The Golden Decade
Photography at the California School of Fine Arts 1945-55
After World War II the California School of Fine Arts (CSFA) in San Francisco hired renowned photographer Ansel Adams to establish one of the first fine art photography departments in the United States. The caliber of teachers and guest instructors assembled there under the new directorship of Douglas McAgy was unmatched, and the school was one of the most avant-garde art schools of its time. On hand were photographers Adams and Minor White, along with Edward Weston, Dorothea Lange, Imogen Cunningham, Lisette Model, Nancy and Beaumont Newhall, and Homer Page.
Three former students of Adams and White—William Heick, Ira H. Latour and C. Cameron Macauley, later known as the “Three Musketeers”—began planning a book that would focus on CSFA’s photography department, covering the years between 1945 and 1955, the period known as “The Golden Decade.” It was a lucky coincidence when Ken Ball and his wife Victoria Whyte Ball (whose father, Don Whyte, had bequeathed them an abundance of negatives and contact prints from his student years at CSFA) joined them. Together this team has embarked on an important journey into photography’s past that is embodied in this book.

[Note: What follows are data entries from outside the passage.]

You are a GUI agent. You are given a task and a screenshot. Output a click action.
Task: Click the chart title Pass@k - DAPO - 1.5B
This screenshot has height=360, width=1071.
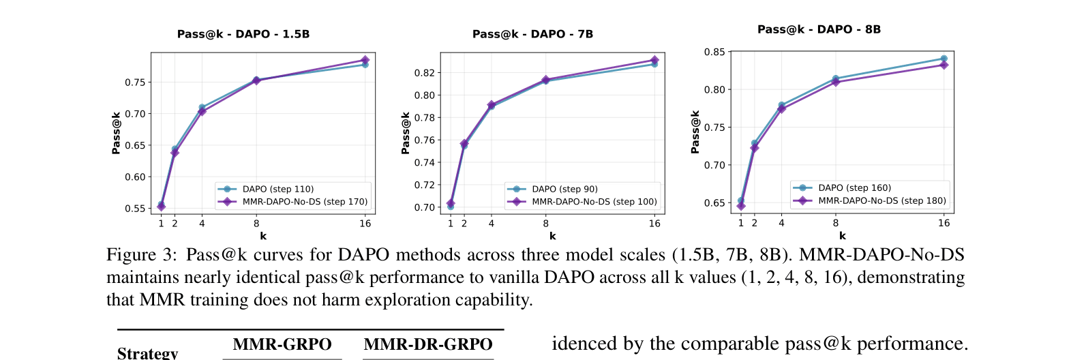tap(243, 34)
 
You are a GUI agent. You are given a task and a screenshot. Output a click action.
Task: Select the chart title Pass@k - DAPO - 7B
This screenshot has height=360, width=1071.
tap(532, 34)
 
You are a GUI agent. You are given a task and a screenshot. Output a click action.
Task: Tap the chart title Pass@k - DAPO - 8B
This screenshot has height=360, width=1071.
tap(819, 29)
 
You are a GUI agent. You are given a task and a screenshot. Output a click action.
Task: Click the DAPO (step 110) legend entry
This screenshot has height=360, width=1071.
tap(277, 189)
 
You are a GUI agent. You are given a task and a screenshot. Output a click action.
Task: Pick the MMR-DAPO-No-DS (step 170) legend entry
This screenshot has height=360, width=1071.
tap(304, 202)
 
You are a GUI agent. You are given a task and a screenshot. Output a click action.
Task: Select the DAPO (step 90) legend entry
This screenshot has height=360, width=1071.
tap(564, 189)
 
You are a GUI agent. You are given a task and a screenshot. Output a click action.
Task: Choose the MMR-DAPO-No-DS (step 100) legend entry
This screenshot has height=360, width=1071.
tap(594, 202)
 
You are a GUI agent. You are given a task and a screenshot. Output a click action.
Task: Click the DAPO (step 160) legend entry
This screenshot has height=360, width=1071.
tap(854, 188)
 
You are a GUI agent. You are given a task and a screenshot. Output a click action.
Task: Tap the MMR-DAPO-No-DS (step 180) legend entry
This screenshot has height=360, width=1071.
tap(881, 200)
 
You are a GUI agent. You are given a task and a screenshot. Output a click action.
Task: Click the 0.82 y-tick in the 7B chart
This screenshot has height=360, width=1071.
tap(424, 73)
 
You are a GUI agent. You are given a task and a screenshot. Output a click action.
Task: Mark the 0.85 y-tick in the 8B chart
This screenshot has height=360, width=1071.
tap(714, 52)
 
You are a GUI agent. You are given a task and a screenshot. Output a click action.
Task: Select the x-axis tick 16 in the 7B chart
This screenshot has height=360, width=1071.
tap(654, 224)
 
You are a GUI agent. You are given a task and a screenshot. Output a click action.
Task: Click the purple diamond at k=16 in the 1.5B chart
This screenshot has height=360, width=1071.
tap(365, 60)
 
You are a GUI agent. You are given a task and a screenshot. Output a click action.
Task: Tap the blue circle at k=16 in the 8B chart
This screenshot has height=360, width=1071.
tap(944, 59)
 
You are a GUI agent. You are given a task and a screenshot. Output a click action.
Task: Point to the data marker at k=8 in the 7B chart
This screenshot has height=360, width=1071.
tap(546, 80)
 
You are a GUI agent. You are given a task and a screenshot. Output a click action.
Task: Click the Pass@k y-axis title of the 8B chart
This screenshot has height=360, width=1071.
tap(695, 132)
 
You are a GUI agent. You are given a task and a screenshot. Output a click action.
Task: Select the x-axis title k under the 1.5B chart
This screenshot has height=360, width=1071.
tap(263, 236)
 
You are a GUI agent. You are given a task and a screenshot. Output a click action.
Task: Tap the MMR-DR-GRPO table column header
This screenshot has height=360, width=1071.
tap(427, 345)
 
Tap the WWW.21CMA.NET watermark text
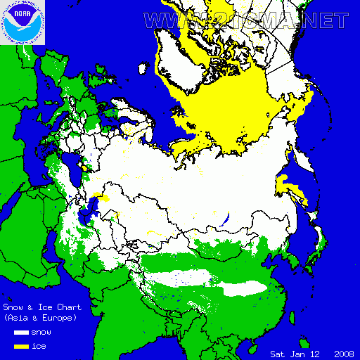point(246,20)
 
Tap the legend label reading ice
point(39,347)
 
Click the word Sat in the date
point(278,353)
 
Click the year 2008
point(344,353)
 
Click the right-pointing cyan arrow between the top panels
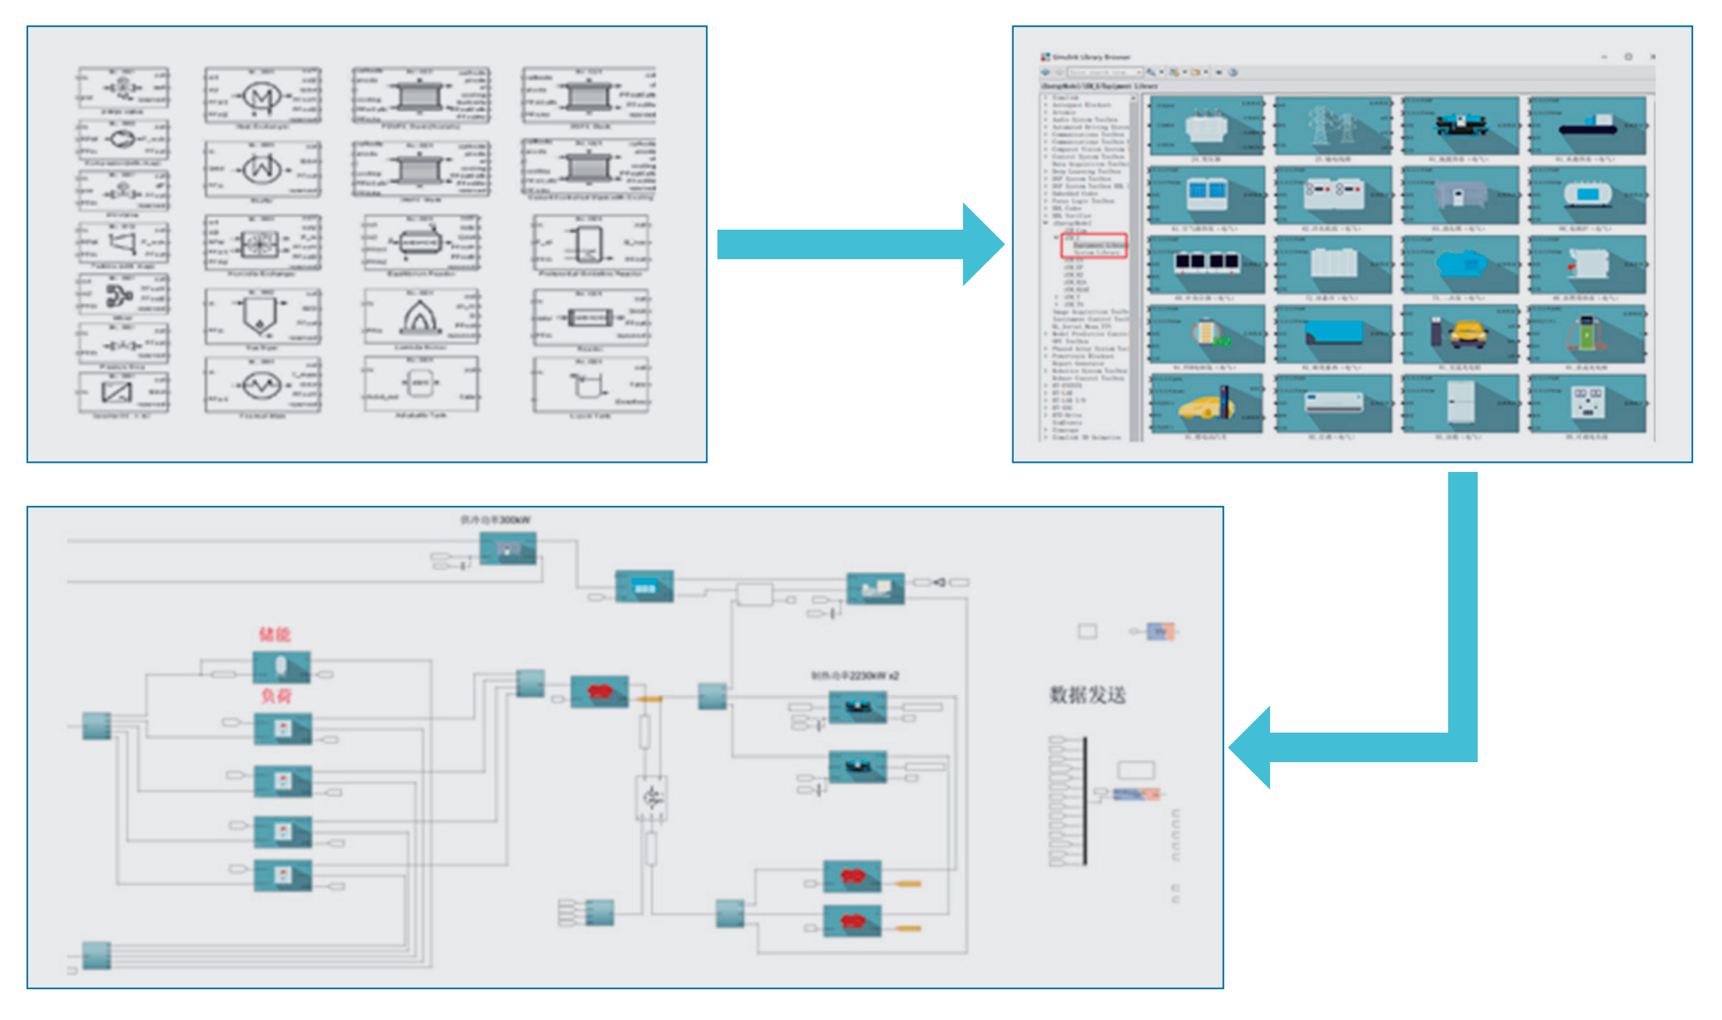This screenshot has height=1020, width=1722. pyautogui.click(x=859, y=244)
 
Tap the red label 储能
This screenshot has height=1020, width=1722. pyautogui.click(x=275, y=635)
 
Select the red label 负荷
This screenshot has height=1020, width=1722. pyautogui.click(x=276, y=697)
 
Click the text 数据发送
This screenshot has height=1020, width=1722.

William Heick (1916-2012) was a photographer and documentary filmmaker. His works are, among others, in the permanent collections of the Museums of Modern Art in New York and San Francisco ... Ira H. Latour, born 1919, is a photographer and filmmaker. His work is owned by major collections like the MoMA, the Victoria & Albert Museum ... C. Cameron Macauley (1923-2007) was a photographer and documentary filmmaker. Paramount was his engagement with the U. S. Department of Justice to appraise and appear as expert witness for the case of the famous Zapruder eyewitness film of the assassination of President John F. Kennedy.